Vargas Llosa Part 1: Crazies and Crazy Dictators

Why do the beginning of both The Feast of the Goat and Asturias’ El Presidente contain mentally insane characters? Both the Zany and Crazy Valeriano dare to challenge the rule of the dictators that rule their country. Both die for their “crimes”. Perhaps it is an effort by both authors to show that not everyone can be controlled. That fear is not an effective tool in dealing with those who lack rationality. Crazy Valeriano’s mockery of Trujillo enrages him because, somewhere, he finds truth in the impersonation. The fact that the dictator feels threatened by the antics of this obviously insane man and his female companion are an indication of his overall sense of insecurity of the dawning consciousness of the tenuous hold that he has over “his” country. The brutal death that he orders for these two makes evident the true extent of his rancor. They are not jailed, relocated or even shot. They are instead fed alive to Trujillo’s sharks. I think that Trujillo feels slightly embarrassed, that he has perhaps shown a sign of weakness, when he decides to free the two insane the next morning (he is too late of course).
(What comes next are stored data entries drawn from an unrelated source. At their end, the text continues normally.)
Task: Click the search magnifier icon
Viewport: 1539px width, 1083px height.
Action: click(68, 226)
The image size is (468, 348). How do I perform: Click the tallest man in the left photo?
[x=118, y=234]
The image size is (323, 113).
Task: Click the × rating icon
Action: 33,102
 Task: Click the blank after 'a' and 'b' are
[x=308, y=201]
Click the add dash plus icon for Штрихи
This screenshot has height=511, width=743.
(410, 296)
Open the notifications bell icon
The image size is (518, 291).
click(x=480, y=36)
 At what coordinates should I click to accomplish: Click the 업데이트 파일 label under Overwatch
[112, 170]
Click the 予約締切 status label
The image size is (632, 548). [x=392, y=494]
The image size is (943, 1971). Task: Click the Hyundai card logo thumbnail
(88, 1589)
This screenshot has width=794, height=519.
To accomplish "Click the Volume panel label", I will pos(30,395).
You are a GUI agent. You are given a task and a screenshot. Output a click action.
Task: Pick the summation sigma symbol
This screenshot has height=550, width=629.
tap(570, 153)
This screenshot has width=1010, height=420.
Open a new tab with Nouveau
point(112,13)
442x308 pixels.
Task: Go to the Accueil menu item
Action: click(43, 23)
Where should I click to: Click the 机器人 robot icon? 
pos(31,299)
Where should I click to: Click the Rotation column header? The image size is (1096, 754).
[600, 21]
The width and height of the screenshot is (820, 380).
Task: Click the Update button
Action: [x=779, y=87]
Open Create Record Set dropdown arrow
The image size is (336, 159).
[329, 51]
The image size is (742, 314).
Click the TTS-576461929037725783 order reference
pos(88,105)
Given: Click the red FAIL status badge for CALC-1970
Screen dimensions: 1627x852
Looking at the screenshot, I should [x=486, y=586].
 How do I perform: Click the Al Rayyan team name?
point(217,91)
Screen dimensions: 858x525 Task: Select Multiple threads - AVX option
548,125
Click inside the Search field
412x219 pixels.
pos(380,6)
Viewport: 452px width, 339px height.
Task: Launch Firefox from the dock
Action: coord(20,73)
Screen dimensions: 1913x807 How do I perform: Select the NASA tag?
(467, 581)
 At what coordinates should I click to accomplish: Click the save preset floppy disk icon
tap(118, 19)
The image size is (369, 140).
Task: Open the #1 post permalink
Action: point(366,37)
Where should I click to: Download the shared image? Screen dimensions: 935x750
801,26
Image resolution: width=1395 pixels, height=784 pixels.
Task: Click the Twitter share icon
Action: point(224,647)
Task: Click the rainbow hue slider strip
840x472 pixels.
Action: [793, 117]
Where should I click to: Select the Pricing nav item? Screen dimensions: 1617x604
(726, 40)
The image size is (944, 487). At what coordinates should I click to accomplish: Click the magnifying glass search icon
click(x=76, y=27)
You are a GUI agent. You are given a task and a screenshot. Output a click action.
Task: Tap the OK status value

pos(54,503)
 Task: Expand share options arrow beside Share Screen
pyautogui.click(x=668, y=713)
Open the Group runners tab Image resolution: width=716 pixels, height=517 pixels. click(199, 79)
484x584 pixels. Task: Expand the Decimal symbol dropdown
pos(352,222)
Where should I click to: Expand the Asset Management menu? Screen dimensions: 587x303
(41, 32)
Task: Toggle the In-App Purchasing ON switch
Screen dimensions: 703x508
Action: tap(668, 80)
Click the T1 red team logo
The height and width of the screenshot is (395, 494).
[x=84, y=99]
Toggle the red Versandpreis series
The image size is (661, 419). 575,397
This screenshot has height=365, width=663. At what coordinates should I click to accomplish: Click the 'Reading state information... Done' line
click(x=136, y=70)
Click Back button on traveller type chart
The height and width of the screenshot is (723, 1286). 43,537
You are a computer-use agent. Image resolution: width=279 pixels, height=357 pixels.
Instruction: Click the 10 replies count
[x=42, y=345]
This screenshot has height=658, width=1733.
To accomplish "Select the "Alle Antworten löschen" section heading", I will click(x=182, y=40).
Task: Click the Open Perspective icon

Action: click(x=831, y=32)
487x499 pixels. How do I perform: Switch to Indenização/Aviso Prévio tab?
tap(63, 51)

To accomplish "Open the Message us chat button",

Perhaps the insane are symbolic of what the dictator is when stripped of some of his power; he is insane and a mockery of himself. All of the dictators we have seen, short of Asturias’, have lost touch with reality: Bolivar in his fits and fevers at night; The Supreme in his mystical ramblings and visions; and Trujillo’s in his blind and weeping rage at his own impotence. Perhaps dictators have to be crazy. To try to control everyone and everything in their domain, when that is impossibility, one has to be crazy. To believe that one’s rule can extend indefinitely one has to be nuts. To believe that one’s body will last forever, that it can be controlled, like the people around you, is insane. To a certain extent, I think it is the effort to control everything, even when it cannot be done, that drives these dictators crazy.

As for myself, I think I’ll go crazy if I have to read another book about a sadistic, bastardly dictator. These novels, combined with a German literature class themed on war and genocide, have given me enough scenes of brutality to chew on for the summer at least! I think I’ll head for fantasy land with a re-reading of Lord of the Rings when exams are done.